L’attuale proprietà ha sviluppato la naturale vocazione turistica del territorio ma, memore del passato, nel 2002 ha reintrodotto la viticultura: ora sedici ettari di nuove vigne occupano le migliori posizioni della Tenuta.
Una gran parte della produzione proviene da uve aleatico che, vinificate adeguatamente, danno un Rosato accattivante ed un Passito dolce e complesso, di piacevolissima beva. Gli altri vigneti sono impiantati con vitigni rappresentativi dell’area mediterranea: vermentino e fiano, alicante e carignano.
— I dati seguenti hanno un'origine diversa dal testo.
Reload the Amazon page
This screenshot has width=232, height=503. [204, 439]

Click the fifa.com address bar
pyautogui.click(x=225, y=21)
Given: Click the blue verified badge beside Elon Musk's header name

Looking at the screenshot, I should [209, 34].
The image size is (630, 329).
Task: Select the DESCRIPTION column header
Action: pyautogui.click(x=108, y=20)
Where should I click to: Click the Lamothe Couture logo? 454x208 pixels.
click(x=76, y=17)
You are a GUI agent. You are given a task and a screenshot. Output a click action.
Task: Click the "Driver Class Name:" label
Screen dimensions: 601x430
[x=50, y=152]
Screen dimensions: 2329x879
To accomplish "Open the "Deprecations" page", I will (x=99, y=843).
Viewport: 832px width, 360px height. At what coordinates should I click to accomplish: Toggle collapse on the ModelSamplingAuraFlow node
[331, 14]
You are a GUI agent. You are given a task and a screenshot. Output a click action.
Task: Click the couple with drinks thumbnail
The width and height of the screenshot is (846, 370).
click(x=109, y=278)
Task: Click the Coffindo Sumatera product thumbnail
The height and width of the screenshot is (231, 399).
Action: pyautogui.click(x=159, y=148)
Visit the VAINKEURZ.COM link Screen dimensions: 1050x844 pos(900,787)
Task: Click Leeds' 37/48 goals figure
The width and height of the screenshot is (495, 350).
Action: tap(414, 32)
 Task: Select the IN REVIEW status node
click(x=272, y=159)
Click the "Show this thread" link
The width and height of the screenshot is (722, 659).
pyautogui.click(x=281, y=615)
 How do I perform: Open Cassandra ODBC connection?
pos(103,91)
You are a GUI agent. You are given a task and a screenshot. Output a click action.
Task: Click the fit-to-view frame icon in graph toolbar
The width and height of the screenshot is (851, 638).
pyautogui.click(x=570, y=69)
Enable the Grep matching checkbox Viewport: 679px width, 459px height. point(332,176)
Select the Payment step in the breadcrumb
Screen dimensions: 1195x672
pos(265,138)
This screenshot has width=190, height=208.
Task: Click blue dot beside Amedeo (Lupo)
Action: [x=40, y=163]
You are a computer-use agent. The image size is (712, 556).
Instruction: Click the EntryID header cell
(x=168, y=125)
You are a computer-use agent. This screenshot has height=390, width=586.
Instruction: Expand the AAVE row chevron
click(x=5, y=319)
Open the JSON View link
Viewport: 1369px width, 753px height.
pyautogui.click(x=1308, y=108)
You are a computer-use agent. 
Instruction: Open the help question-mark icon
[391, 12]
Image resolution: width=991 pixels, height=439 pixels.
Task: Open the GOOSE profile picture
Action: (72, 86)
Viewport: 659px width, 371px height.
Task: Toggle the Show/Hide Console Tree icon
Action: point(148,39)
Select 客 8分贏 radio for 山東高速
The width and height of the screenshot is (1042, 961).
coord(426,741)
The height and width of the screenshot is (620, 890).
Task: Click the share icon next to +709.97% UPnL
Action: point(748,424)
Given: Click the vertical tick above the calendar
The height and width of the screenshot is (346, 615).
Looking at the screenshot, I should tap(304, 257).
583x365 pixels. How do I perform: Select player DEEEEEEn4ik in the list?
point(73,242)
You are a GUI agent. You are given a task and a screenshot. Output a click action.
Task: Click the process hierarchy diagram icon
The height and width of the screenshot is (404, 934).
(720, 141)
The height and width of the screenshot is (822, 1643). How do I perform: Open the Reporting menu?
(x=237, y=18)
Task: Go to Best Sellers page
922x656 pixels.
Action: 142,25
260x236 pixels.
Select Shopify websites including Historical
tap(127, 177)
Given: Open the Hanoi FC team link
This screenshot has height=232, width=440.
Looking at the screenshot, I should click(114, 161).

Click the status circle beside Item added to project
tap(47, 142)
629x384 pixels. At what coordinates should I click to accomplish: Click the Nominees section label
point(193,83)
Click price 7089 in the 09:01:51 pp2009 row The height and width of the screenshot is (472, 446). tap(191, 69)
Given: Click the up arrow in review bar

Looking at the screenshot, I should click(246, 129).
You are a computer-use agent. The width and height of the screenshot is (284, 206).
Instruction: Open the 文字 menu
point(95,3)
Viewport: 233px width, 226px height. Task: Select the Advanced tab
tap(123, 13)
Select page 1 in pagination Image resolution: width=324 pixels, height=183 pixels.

Il vigneto è piantato su suoli difficili, sassosi e molto drenati ed è, in parte, terrazzato. La vite produce poco ma la qualità delle uve è alta. I terreni sono condotti secondo i principi dell’agricoltura sostenibile: concimazione organica e sovescio, nessun diserbo chimico e limitati trattamenti fitosanitari.
Il progetto vitivinicolo ha portato all’impianto di un vigneto di 16,5 ettari di estensione. Buona parte dei terreni sono dedicati alla coltivazione del vitigno tipico dell'Isola d'Elba: l'Aleatico; le uve vengono impiegate per la produzione dell’Aleatico Passito dell’Elba (5000 mezze bottiglie) e del Rosato di Aleatico (circa 18.000 bottiglie) e del brut spumante Rosato (10.000 bott.)
Dalle vinacce delle stesse uve viene anche distillata una piccolissima produzione di Grappa (circa 300 bottiglie), sapiente lavoro di Vittorio Capovilla e della sua prestigiosa Distilleria.